Quitte à décréter des dogmes à tire-larigot, en voilà un qu’on pourrait poser : l’immortalité de l’âme des êtres vivants non humains.
Quitte à décréter des dogmes à tire-larigot, en voilà un qu’on pourrait poser : l’immortalité de l’âme des êtres vivants non humains.
Quelles en seraient les conséquences concrètes ? Je ne
pense pas, contrairement à ce qu’imaginent certains en ce moment, que les
déclarations du pape soient de nature à pousser les chrétiens au végétarisme ou
a fortiori au véganisme. Les chrétiens
croient en une âme humaine immortelle, et cela ne les empêche pas de tuer d’autres
humains dans certains cas de figure (légitime défense, guerre légitime etc.).
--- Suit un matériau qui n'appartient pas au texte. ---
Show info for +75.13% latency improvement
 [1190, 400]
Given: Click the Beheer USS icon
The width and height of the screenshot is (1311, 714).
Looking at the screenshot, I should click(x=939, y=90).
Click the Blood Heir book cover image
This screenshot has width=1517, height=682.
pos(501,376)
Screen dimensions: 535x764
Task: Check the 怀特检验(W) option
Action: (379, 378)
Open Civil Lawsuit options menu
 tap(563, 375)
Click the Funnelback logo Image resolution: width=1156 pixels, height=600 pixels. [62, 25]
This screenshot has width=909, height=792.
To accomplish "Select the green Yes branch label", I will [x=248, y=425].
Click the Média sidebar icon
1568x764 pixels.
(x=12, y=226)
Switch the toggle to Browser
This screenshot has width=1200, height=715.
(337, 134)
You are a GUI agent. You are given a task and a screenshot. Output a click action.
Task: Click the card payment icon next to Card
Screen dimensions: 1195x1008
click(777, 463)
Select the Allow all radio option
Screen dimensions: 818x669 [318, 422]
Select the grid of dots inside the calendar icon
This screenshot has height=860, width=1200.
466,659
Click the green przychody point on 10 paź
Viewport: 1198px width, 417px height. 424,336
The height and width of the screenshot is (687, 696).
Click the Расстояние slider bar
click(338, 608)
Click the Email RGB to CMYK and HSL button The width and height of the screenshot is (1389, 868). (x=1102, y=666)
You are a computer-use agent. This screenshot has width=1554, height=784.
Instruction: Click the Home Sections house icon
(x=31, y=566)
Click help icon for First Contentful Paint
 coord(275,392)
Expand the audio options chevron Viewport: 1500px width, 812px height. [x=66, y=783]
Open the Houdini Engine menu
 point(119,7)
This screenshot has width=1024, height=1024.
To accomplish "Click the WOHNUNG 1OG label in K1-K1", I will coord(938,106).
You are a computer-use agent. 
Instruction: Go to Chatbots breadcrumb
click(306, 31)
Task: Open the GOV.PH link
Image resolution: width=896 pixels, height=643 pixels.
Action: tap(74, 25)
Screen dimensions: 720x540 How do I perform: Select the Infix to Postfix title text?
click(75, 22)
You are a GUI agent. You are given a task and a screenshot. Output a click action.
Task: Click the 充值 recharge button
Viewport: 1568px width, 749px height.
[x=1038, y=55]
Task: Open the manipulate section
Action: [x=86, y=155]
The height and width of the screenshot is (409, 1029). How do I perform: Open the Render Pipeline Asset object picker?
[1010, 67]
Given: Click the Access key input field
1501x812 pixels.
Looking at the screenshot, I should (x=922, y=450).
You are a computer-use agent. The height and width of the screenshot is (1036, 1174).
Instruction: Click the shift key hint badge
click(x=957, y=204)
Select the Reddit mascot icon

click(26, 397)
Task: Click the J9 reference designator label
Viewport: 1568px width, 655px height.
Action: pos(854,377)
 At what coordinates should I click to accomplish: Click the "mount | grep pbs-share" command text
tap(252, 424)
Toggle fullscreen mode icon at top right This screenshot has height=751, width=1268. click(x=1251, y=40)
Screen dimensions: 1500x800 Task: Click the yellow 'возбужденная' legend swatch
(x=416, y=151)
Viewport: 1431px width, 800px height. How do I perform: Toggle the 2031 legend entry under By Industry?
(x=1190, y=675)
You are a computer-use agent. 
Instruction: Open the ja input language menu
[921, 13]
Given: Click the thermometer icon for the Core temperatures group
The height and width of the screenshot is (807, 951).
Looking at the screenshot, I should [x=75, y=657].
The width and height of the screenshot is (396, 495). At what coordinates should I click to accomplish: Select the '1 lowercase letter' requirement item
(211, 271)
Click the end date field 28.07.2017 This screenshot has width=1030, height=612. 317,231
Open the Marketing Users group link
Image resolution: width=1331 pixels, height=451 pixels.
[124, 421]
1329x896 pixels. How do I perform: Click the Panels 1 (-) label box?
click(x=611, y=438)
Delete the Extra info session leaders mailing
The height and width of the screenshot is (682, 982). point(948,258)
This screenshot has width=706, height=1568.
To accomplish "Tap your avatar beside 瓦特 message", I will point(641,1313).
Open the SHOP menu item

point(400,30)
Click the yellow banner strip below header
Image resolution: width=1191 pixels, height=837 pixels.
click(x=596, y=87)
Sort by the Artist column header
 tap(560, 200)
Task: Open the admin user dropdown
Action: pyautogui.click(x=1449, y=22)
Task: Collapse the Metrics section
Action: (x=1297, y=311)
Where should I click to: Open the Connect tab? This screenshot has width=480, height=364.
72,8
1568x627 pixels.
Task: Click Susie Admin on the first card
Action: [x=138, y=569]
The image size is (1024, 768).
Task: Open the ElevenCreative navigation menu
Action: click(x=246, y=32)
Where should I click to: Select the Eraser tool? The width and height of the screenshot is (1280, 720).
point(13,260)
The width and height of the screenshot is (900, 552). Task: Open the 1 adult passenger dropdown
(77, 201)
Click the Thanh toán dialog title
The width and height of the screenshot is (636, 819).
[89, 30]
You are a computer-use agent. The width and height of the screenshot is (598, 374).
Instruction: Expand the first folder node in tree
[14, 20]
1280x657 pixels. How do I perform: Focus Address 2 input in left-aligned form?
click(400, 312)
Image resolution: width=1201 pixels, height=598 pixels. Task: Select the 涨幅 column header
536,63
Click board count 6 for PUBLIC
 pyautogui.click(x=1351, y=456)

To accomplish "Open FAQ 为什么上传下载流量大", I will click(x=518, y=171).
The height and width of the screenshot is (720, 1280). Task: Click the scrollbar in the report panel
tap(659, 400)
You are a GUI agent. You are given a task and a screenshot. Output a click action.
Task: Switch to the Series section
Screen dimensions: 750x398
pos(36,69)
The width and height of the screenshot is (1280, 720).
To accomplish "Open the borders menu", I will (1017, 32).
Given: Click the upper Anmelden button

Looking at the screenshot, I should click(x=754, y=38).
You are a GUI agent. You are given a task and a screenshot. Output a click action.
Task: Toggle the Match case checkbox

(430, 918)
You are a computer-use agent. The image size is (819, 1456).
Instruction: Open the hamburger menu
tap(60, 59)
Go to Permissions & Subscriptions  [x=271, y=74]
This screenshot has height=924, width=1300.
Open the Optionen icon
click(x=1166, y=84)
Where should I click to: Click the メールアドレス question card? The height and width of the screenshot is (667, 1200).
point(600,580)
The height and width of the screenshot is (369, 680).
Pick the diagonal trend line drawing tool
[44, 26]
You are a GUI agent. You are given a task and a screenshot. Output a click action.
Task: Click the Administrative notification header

De
la même manière, je pense avoir déjà montré qu’on peut parfaitement aimer et
respecter les animaux – et les plantes – tout en les tuant pour satisfaire nos
besoins, en particulier alimentaires.
En revanche, il est certain que croire que les êtres vivants
non humains ont également une âme, et une âme immortelle, change forcément
notre regard sur eux : s’ils ont une âme immortelle, c’est que
fondamentalement ils sont nos égaux, parce que Dieu Se préoccupe autant d’eux
que de nous ; aussi bien que nous, ils sont Ses enfants, nos frères. Nous
n’avons donc pas de domination sur eux, mais seulement une responsabilité – qu’on
relise ce que Tol Bombadil dit des créatures qui vivent sur son domaine. Cela n’interdit
pas de les tuer, mais cela impose un grand respect dans l’élevage, la culture,
le transport, la mise à mort, respect dont notre civilisation techno-industrielle
est, pour l’instant, absolument dépourvue.